Future of Commerce – The trend towards arbitraging media to monetize to email is all part of what has become the future of commerce. From Gilt to Groupon, the way people shop has changed. The way deals are run has changed. And, the way that brands interact with consumers has changed. The changes are happening across industries, from local restaurants to dentists, and they span all types of buyers. This year, we will most likely see some major exits for at least one flash commerce site and a daily deal site. Expect that sooner than later.

Social Performance Based Marketing – See, that’s what was missing all along from our space. We just needed to attach a buzzword to the front. Sounds so much better and more promising, right? In all seriousness, one of the newer and more interesting things we have seen are companies who make money in the performance marketing space leveraging the social graph to do so. The term is slightly hackneyed already, but it’s another testament to the power of Facebook Connect and their ownership of both the universal login / id and your social connections. Zoosk, which operates in dating, does so well, that they can afford to purchase TV. It’s really genius and applies beyond dating.

E-commerce As A Service – Thank Montgomery’s James Min for that term and our VC friends James Cham and Jason Stoffer for enlightening us on what is jokingly referred to as Book of the Month Club 2.0. These are e-commerce companies that don’t sell specific items. Instead they are like Netflix, except for all the things you wouldn’t have guessed – jewelry, shoes, clothes, and more. Even better, from the performance marketing standpoint, is that the vast majority will be in need of performance marketing DNA. These companies might offer a new approach to subscription, but they are still subscription businesses with a customer acquisition funnel to fill.

Geo-tagging – High up on the list of when one plus one makes ten, we have this notion of geo-tagging. We, as users, are more than familiar with uploading pictures and sharing them. We do it all the time, especially from our phones, but all it takes is a little tweak, and all of a sudden a new and significant trend is born. Geo-tagging has been around since 2009, but thanks to a new breed of apps and the maturation of sharing platforms, its usage and more importantly the data it produces are becoming significant. Just like the app that encourages people to take pictures of their food and share, the company that sits at the hub of this data will have its choice of monetization options.

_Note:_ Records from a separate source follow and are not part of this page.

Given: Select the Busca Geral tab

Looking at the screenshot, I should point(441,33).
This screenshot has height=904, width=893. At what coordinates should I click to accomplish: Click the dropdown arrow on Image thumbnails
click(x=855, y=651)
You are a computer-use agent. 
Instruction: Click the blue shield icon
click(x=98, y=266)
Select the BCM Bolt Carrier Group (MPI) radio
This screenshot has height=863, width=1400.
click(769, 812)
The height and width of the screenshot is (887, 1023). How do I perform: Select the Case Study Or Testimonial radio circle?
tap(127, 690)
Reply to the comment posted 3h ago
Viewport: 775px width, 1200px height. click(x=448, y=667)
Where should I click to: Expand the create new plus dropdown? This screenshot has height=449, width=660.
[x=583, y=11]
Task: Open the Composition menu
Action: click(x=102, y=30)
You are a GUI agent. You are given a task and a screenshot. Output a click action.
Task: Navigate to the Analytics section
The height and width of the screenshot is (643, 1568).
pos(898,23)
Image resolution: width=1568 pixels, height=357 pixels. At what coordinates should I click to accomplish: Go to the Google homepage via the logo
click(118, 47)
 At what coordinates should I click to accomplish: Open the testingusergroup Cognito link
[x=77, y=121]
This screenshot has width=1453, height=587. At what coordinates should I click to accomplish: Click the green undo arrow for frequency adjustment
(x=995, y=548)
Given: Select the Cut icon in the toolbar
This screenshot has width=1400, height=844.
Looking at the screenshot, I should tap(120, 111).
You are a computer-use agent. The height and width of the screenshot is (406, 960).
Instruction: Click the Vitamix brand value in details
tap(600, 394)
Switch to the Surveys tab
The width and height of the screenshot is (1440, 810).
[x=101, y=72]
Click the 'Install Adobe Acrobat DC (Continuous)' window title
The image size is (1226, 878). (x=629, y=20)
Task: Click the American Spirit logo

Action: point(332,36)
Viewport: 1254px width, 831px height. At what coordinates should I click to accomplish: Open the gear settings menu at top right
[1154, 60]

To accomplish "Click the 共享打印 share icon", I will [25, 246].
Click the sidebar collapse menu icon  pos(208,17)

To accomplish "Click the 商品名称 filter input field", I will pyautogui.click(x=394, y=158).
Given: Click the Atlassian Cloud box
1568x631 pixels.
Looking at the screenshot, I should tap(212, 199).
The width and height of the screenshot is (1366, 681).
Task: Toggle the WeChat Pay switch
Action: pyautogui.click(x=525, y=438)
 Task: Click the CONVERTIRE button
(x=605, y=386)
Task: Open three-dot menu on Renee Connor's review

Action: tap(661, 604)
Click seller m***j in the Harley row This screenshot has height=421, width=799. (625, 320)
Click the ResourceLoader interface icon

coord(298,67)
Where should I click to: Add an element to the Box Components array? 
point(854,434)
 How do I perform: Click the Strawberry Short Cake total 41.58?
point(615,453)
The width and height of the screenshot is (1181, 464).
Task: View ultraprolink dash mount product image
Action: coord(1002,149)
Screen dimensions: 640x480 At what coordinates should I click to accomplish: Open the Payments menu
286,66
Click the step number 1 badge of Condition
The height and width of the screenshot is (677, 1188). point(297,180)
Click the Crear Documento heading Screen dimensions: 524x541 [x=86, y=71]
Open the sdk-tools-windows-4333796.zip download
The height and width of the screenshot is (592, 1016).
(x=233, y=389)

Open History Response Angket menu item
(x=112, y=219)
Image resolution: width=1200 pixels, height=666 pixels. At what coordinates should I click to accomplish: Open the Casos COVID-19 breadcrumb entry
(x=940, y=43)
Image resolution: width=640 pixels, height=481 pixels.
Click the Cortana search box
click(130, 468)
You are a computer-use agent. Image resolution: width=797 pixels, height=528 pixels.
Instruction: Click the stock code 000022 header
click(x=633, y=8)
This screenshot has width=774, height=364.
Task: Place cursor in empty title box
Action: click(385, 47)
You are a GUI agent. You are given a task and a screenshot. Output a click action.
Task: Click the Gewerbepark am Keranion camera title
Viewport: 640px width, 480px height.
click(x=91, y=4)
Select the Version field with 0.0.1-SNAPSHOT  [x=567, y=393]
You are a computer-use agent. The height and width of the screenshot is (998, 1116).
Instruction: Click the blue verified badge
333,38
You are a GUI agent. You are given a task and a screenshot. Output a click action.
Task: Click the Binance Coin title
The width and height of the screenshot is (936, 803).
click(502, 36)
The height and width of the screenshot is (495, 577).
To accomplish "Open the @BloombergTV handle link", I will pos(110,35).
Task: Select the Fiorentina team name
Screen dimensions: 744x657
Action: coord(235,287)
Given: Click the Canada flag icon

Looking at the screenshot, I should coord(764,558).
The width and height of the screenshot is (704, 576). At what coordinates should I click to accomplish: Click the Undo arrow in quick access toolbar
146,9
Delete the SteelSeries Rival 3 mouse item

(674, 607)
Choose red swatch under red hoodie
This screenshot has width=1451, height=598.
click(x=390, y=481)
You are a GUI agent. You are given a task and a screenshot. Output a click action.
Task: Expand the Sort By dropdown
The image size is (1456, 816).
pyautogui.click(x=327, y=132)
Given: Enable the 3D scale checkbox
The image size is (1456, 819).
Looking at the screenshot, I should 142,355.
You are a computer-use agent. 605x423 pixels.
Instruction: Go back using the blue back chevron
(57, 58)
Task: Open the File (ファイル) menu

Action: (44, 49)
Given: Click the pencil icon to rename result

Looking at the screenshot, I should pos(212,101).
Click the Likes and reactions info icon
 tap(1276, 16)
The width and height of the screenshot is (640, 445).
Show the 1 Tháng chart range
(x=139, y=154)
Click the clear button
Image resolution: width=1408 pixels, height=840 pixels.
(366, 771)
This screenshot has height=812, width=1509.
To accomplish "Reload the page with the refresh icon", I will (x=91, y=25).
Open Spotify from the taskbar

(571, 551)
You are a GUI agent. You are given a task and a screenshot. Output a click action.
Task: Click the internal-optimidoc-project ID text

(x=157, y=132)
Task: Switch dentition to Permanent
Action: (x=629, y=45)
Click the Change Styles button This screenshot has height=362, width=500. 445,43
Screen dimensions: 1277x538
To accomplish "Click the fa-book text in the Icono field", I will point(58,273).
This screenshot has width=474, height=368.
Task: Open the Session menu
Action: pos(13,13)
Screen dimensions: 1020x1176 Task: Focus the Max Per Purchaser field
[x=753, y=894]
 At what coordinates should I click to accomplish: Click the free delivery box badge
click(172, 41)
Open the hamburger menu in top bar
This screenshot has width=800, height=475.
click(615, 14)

Secondary Markets – They didn’t seem like such a transformative player on the outset, but with an investigation by the SEC, their time under the radar has ended. When it was just a few employees wanting to sell, it wasn’t that controversial, but now, these secondary markets have become the means by which employees, funds, and other stock holders see liquidity before a typical exit event. They are being called the new IPO, and we will be hearing much more about them in the future.

Checking-in – On the phone, checking-in acts   similar to a like, except it’s more temporary in nature. You’re at a place but won’t stay there for long. Smart entrepreneurs have realized it works for the web too. In yet another, let’s slightly tweak one concept and apply it to another, we have the notion of checking-in to sites. Here too game mechanics are at play, and just as we see with the offline version, we will see online. Checking-in will not only create a more engaging experience for the user, it will also help site owners. From an ad standpoint, check-ins become one more tool in the targeting arsenal with check- in partners being the hub for future deals (if a retailer site) or re- targeting.